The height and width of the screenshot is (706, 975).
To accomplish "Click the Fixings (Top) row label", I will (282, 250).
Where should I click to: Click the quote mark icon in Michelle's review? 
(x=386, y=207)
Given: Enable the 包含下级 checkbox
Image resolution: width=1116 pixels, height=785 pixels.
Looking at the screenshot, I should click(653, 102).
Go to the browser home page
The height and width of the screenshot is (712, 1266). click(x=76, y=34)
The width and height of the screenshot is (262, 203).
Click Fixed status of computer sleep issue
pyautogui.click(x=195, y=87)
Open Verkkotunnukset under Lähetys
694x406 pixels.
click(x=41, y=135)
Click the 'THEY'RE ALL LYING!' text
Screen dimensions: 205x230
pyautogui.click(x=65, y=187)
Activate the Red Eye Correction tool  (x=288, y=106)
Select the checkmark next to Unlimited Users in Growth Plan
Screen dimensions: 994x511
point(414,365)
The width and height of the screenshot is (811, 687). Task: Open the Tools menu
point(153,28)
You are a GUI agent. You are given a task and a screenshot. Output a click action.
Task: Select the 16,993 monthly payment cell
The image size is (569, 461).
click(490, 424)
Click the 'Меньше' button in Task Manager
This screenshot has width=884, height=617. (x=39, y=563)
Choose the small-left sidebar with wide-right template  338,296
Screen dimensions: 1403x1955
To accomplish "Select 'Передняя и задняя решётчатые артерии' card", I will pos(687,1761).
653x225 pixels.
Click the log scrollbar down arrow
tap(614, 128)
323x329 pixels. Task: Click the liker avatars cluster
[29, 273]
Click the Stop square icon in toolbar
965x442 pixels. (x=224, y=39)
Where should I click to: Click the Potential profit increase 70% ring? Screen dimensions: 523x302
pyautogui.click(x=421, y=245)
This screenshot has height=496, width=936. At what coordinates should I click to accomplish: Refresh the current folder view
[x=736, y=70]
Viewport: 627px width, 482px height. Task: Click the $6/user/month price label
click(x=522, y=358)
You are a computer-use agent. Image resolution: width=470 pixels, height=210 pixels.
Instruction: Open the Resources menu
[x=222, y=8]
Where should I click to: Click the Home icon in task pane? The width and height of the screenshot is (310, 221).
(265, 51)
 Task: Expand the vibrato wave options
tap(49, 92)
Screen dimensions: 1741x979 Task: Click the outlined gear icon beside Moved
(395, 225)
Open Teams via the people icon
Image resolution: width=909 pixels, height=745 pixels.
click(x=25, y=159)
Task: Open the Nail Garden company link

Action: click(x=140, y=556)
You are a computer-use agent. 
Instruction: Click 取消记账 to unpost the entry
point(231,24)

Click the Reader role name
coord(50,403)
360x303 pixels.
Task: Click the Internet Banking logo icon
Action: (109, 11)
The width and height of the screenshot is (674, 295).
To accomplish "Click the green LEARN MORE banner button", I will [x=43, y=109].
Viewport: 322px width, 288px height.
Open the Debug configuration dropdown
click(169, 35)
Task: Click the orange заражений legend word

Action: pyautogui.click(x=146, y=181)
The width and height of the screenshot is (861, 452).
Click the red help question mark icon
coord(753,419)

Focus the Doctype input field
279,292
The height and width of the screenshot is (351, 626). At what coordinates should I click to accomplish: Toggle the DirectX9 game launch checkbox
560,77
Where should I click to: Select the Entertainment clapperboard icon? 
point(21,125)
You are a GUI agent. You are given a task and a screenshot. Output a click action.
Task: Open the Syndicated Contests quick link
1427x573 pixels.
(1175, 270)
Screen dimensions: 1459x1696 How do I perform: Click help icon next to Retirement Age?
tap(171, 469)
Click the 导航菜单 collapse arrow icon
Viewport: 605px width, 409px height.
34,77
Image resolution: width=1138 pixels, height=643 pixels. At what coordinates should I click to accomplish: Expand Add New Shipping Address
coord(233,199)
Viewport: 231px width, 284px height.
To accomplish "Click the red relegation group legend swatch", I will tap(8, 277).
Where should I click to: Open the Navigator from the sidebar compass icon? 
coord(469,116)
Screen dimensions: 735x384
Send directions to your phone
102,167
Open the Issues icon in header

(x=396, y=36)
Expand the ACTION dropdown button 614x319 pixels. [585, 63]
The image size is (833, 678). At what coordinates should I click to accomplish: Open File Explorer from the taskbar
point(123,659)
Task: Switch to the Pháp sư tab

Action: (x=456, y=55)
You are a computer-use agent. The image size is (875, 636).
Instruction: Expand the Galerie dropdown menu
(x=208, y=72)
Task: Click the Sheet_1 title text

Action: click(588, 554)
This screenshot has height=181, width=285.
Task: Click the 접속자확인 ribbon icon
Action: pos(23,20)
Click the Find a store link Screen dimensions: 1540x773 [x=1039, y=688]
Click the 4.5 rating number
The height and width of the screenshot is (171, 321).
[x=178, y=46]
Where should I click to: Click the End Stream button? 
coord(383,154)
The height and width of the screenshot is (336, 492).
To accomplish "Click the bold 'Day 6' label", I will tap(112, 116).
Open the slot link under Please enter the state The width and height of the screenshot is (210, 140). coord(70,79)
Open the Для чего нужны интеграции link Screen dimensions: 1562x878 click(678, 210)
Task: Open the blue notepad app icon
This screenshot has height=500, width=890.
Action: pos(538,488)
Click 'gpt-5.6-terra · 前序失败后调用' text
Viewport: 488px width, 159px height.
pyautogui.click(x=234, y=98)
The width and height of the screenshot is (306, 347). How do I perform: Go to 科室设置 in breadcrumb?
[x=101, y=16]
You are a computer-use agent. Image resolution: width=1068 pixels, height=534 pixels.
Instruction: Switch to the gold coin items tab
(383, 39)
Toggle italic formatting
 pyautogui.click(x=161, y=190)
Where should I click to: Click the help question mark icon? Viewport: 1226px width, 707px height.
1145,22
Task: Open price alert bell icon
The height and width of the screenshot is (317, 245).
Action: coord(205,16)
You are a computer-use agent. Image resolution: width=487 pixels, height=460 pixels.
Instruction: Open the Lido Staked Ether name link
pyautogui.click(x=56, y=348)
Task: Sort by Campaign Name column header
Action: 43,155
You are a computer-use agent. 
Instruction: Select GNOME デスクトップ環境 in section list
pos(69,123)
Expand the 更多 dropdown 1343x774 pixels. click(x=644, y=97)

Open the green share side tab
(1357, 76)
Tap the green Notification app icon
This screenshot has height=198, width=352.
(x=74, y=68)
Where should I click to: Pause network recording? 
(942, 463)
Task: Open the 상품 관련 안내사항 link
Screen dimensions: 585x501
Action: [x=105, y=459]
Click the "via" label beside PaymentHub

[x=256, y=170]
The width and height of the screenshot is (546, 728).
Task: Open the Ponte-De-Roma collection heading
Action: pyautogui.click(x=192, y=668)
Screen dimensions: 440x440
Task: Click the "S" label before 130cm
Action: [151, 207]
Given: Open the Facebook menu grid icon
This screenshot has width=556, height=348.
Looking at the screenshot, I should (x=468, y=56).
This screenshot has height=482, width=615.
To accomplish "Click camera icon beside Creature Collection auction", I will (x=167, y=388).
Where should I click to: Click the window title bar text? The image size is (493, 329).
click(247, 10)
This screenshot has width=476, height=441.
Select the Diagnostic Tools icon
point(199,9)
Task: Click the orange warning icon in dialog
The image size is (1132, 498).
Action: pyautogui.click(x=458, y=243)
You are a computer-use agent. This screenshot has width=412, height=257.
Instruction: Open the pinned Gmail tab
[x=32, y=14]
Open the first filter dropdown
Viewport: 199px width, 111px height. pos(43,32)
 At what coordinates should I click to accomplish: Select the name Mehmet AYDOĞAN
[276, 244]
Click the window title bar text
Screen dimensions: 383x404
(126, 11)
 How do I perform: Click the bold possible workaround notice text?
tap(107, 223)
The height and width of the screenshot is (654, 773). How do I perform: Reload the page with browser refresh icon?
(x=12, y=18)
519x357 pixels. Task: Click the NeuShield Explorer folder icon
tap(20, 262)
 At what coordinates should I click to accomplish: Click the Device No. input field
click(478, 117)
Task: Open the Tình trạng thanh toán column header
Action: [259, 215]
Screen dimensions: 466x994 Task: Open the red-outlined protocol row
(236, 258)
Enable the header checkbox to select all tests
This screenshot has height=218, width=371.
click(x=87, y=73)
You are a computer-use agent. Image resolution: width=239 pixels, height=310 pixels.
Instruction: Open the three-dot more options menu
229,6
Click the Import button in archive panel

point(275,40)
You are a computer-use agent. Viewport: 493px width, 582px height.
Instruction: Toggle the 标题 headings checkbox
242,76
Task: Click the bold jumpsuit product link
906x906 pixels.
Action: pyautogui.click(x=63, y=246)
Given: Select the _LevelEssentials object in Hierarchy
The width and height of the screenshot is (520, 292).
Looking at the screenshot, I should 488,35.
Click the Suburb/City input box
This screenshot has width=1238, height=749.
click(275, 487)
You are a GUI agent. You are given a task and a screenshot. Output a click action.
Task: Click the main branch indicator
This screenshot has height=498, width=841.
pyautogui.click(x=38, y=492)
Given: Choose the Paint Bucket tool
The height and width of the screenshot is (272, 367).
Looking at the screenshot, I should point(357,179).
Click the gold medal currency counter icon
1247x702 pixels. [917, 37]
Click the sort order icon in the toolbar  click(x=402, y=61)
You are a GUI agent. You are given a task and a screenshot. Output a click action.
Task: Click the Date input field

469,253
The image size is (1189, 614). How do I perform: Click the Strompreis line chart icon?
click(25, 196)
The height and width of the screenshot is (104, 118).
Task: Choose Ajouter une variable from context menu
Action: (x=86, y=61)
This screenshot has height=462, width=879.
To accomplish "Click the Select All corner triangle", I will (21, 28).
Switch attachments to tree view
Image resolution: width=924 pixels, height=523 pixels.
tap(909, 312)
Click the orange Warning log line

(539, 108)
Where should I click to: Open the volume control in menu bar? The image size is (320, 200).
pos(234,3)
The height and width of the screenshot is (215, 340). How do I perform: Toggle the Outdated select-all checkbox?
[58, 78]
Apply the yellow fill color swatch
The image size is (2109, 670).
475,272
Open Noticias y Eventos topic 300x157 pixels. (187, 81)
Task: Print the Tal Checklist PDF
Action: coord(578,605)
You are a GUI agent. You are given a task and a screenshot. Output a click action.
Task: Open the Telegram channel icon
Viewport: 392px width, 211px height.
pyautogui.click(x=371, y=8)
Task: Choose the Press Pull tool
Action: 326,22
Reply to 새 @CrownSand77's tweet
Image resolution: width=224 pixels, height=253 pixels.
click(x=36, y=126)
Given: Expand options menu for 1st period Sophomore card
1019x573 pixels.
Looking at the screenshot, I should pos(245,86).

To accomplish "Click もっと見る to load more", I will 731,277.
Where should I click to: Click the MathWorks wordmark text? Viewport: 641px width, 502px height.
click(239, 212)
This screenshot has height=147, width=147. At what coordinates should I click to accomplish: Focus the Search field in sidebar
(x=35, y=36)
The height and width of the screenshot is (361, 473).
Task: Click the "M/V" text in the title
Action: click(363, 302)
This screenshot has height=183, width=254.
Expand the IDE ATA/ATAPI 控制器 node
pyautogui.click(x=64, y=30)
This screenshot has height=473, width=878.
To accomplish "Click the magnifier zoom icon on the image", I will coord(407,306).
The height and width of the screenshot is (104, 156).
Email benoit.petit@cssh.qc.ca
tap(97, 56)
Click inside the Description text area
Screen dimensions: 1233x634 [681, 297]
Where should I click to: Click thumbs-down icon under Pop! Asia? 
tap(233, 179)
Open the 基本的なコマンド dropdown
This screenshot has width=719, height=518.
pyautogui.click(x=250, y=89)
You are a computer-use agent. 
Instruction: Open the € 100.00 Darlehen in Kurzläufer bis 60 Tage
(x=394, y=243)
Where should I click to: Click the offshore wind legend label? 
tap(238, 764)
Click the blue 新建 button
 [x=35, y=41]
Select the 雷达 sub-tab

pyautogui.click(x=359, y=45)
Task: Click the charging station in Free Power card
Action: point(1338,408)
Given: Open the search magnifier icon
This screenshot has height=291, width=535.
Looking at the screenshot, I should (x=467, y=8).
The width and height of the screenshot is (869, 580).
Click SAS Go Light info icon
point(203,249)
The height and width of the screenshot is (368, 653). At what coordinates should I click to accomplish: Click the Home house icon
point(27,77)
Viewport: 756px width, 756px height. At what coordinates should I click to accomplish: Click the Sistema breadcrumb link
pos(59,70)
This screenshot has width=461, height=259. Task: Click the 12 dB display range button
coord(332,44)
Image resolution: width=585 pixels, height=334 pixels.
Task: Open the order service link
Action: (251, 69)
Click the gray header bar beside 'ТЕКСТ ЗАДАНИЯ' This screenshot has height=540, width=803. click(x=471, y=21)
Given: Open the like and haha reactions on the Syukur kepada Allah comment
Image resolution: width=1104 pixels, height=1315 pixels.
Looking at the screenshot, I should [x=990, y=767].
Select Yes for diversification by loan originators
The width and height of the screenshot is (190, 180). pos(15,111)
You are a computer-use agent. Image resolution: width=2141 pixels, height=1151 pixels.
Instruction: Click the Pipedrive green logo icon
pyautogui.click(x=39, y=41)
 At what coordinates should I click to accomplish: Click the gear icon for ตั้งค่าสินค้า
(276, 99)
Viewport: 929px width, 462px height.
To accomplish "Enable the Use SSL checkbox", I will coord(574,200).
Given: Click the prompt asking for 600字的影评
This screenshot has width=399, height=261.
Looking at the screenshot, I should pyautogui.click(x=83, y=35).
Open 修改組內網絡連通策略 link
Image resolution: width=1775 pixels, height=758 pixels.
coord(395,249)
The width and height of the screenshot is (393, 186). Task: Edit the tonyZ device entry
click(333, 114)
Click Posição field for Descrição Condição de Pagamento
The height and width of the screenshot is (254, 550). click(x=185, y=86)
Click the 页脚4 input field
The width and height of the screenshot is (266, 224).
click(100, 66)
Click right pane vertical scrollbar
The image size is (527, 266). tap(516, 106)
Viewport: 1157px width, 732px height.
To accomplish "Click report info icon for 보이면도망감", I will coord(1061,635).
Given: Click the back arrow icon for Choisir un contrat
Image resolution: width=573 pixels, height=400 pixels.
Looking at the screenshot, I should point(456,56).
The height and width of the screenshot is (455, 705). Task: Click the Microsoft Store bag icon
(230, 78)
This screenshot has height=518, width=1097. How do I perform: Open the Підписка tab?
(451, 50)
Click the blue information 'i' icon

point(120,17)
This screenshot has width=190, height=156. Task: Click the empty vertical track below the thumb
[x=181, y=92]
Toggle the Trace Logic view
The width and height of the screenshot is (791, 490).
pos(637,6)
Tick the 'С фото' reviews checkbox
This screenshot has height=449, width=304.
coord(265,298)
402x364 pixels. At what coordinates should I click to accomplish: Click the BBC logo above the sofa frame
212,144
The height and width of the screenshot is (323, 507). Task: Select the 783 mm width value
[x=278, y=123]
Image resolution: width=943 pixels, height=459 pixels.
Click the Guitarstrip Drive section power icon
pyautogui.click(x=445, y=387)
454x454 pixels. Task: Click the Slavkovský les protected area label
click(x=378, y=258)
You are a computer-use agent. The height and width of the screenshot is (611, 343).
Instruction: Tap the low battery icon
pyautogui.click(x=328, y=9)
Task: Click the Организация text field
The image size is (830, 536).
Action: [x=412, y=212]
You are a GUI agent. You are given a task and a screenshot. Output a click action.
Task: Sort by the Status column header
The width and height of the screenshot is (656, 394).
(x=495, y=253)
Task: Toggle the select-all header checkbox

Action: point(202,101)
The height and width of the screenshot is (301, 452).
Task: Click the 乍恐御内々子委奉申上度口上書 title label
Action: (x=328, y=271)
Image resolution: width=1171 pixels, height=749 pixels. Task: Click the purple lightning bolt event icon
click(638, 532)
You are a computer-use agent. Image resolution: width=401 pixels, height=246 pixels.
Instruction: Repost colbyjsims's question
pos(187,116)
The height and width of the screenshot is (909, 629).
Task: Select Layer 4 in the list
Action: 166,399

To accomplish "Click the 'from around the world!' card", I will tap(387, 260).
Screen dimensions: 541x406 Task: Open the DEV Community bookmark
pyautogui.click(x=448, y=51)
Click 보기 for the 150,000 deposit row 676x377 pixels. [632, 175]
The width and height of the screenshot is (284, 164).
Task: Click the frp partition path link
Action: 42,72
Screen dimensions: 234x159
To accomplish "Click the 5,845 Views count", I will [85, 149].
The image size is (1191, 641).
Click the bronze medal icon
◆ ◆ ◆ ◆ ◆
Goal of the exercise> From the material above, set down exactly the lines starting at the one with "Email benoit.petit@cssh.qc.ca" and ending at the one with "Given: Open the search magnifier icon", end lines included.

Output of the exercise>
Email benoit.petit@cssh.qc.ca
tap(97, 56)
Click inside the Description text area
Screen dimensions: 1233x634 [681, 297]
Where should I click to: Click thumbs-down icon under Pop! Asia? 
tap(233, 179)
Open the 基本的なコマンド dropdown
This screenshot has width=719, height=518.
pyautogui.click(x=250, y=89)
You are a computer-use agent. 
Instruction: Open the € 100.00 Darlehen in Kurzläufer bis 60 Tage
(x=394, y=243)
Where should I click to: Click the offshore wind legend label? 
tap(238, 764)
Click the blue 新建 button
 [x=35, y=41]
Select the 雷达 sub-tab

pyautogui.click(x=359, y=45)
Task: Click the charging station in Free Power card
Action: point(1338,408)
Given: Open the search magnifier icon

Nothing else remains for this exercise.